Learn to Speak Like Normal People Do: The Case of Object Descriptions

Authors:

Michael Zock, Guy Lapalme and Mehdi Yousfi-Monod

Abstract: Successful communication requires loads of various knowledge including peoples' habits to express their thoughts. We deal here with the description of objects composing a scene. This is called 'reference generation', a task very frequently performed in language production. The skill of language production requires at least two kinds of competencies: one dealing with the mapping of concepts to forms (linguistic competency), the other dealing with the choice of the various resources (communicative competency). Messages can be expressed in many ways and at various levels: lexical, grammatical, morphological, etc. Since different means tend to produce different effects, students have to learn when to use which. This kind of knowledge, commonly called 'pragmatic knowledge' or 'communicative competency', can rarely be formalized as solid rules. It is largely based on experience. People learn on the basis of correlations, that is they realize that changes of the situation may reflect in language: different inputs (ideas, objects of a scene) yielding different outputs, i.e. linguistic forms.
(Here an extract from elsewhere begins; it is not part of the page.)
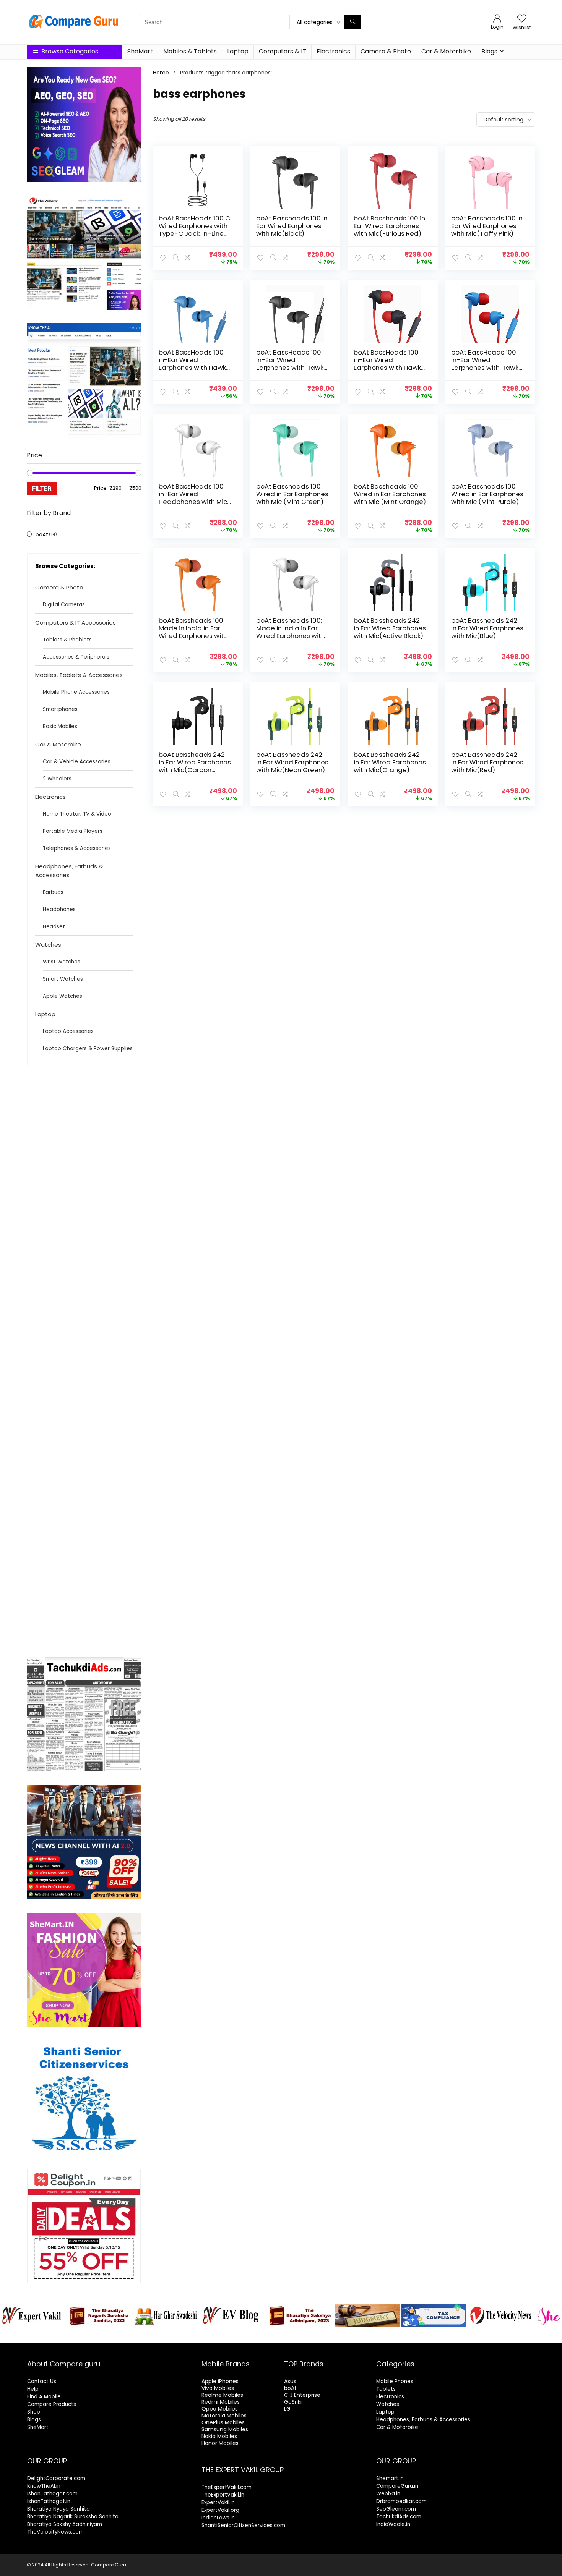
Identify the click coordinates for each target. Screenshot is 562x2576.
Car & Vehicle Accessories (76, 761)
We present here a setting that allows for this kind of learning. It is a web-based application that generates a scene and various descriptions of its components. Users can change the scene and watch how these choices affect (or not) the linguistic form. The descriptions are produced in two languages (English and French), and they are rated in terms of communicative adequacy. This should allow students not only to learn how to produce correct sentences, but also help them to realize which one of them is, communicatively speaking, the most adequate form.

Paper Nr: 21
Title:

Automatic Extraction of Part-whole Relations

Authors:

Debela Tesfaye and Michael Zock

Abstract: The Web has become a universal repository of knowledge allowing to share information in a scale never seen before. Yet, with the growing size of the resource have grown the difficulties to access information. In this paper we present a system that automatically extracts Part-Whole relations among nouns. The approach is unsupervised, quasi language independent and does not require a huge resource like WordNet. The results show that the patterns used to extract Part-Whole relations can be learned from N-grams.

Posters
Paper Nr: 16
Title:

A Dictionary based Stemming Mechanism for Polish

Authors:

Michał Korzycki

Abstract: In this paper we present and evaluate a robust stemming mechanism for Polish. We use the Polish Inflection Dictionary to build a Rule Based Stemmer and a Generative Reversed Rule Stemmer. The combination of both stemmers in the shape of the described Hybrid Stemmer provides us with a high precision stemming mechanism that is able to match human performance. This assumption is supported by a conducted experiment, the results of which are presented.